Note: I am answering this as a homework question, i.e. not actually giving a definite answer.

As a first idea, reduce the degrees of freedom in your complex. You could start by assuming what the number of isomers is for $\ce{[CoCl2(en)2]}$, in which the two non-ethylenediamine ligands are identical. And you can further reduce that complex’ complexity by going to something like $\ce{[CoCl2(NH3)4]}$, in which the ethylene bridges have also been removed. (It may have made more sense to stick with $\ce{NH3}$ ligands in the first step, but then I cannot simply substitute for ammine in the second step, so I chose something entirely different there. What you choose is up to you, as long as you don’t create ambiguity.) For the tetraammine complex, it should be clear that there are two different isomers: cis and trans. Upon readding the ethylene bridge, these two isomers still exist. Do your four structures account for this isomerism?

Next up, ask yourself whether any of the isomers of $\ce{[CoCl2(en)2]}$ can be optically active, that could give you another set of isomers. This is important because of the next step.

This next step involves readding the difference between the two monovalent ligands, i.e. going back to $\ce{[Co(NO2)(en)2(NH3)]+}$. Remember to consider the topicity of the two chlorides you had before in case you run into enantiotopic or diastereotopic chlorides that would give you a new set of isomers.

Finally, remember that nitrite has two or three possible means of attaching to a metal centre: κN, κO and κO,O'. Remember to consider whether all theoretical possibilities are actually possible.

The final answer I came up with is given in a spoiler tag.

The trans-isomer has a high symmetry of $D_\mathrm{2h}$ if I did the transforming correctly, meaning that it is does not have enantiomers. Also, it renders the two chlorides homotopic, meaning that we get one trans isomer.


There are two cis-isomers that behave as enantiomers of each other: a Δ and a Λ isomer. These two each have homotopic chlorides again, meaning we get a set of two cis-isomers. To be honest, I only saw that when I tried it out with a modelling kit.


This means that substituting one of the two chlorides with something else will result in identical compounds, giving us three different isomers. (Note that you have drawn two pairs in which one transforms into the other by simple rotation. You only have two different complexes drawn in the question.)
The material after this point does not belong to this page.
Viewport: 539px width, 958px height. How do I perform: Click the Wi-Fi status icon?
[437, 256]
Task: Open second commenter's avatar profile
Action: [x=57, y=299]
The chelating nitrite ion is not possible in your complex since you have a rather small metal centre that only allows octahedral coordination. Therefore, each of the three isomers we established earlier can exist in a κN and a κO form. That gives us a grand total of six possible isomers whereof two pairs are enantiomers of each other and three are constitutional isomers of the other three.